TEKST DO CZYTANIA:
━━━━━━━━━━━━━━━━━━━━

Co się stało z Wikileaks?

Tak naprawdę ciężko w tej chwili ocenić, co się dokładnie stało i kto stał za poszczególnymi działaniami. Na pewno przeciek zwany Cabelgate namieszał w światku dyplomatycznym i medialnym. Można interpretować na różne sposoby skutki i to, co rzeczywiście się działo. Być może miało miejsce cyberstarcie (albo raczej cyberdemonstracja), na pewno była to próba wolności w Internecie. Zatem po kolei…

Fakty:

Wikileaks w ramach akcji Cabelgate postanawia opublikować treść niejawnych/tajnych depesz dyplomatycznych, pozyskanych z ambasad USA. Ich strona pada ofiarą DDoS (na razie będę korzystał z tej nazwy), trudno jednoznacznie określić przez kogo generowanego, także zwykli ludzie pomagali w DDoSie strony Wikileaks (artykuł jest po ostrej edycji, pierwotnie nawoływanie do opowiedzenia się po jednej ze stron przy pomocy wget wyglądało na opinię redakcji).

━━━━━━━━━━━━━━━━━━━━

WYBRANE WPISY:
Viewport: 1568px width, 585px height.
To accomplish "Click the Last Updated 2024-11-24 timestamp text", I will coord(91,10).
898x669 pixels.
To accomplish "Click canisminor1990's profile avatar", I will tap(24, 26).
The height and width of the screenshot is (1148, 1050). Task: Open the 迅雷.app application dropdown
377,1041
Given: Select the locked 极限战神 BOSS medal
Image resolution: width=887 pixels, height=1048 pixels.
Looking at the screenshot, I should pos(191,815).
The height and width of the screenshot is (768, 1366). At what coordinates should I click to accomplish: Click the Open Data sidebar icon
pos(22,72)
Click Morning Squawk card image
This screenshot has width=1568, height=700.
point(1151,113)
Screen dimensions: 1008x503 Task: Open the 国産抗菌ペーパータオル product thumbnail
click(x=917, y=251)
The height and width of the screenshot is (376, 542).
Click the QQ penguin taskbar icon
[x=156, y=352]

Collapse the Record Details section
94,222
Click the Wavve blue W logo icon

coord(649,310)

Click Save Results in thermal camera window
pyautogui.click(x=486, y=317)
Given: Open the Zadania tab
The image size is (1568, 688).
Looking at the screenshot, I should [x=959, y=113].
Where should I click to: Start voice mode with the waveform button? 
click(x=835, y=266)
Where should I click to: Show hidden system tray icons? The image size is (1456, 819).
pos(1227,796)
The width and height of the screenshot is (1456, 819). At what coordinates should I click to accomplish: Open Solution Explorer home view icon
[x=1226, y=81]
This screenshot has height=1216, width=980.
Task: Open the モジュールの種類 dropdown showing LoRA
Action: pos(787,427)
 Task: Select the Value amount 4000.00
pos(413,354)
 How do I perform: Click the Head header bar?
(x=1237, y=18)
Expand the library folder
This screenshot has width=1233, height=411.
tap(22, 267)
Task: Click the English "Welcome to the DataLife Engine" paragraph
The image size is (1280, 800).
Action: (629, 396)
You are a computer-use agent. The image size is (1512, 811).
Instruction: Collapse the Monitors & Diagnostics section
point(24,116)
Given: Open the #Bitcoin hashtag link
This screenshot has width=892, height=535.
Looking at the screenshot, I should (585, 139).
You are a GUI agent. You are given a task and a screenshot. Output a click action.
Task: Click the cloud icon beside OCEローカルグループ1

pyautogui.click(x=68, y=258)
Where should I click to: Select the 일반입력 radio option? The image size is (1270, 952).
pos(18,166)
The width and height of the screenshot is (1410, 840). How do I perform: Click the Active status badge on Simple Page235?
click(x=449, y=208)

━━━━━━━━━━━━━━━━━━━━

Proszę przepisać w całości tekst o Wikileaks, znak po znaku i bez jakichkolwiek zmian.

ROZWIĄZANIE ZADANIA:
Co się stało z Wikileaks?

Tak naprawdę ciężko w tej chwili ocenić, co się dokładnie stało i kto stał za poszczególnymi działaniami. Na pewno przeciek zwany Cabelgate namieszał w światku dyplomatycznym i medialnym. Można interpretować na różne sposoby skutki i to, co rzeczywiście się działo. Być może miało miejsce cyberstarcie (albo raczej cyberdemonstracja), na pewno była to próba wolności w Internecie. Zatem po kolei…

Fakty:

Wikileaks w ramach akcji Cabelgate postanawia opublikować treść niejawnych/tajnych depesz dyplomatycznych, pozyskanych z ambasad USA. Ich strona pada ofiarą DDoS (na razie będę korzystał z tej nazwy), trudno jednoznacznie określić przez kogo generowanego, także zwykli ludzie pomagali w DDoSie strony Wikileaks (artykuł jest po ostrej edycji, pierwotnie nawoływanie do opowiedzenia się po jednej ze stron przy pomocy wget wyglądało na opinię redakcji).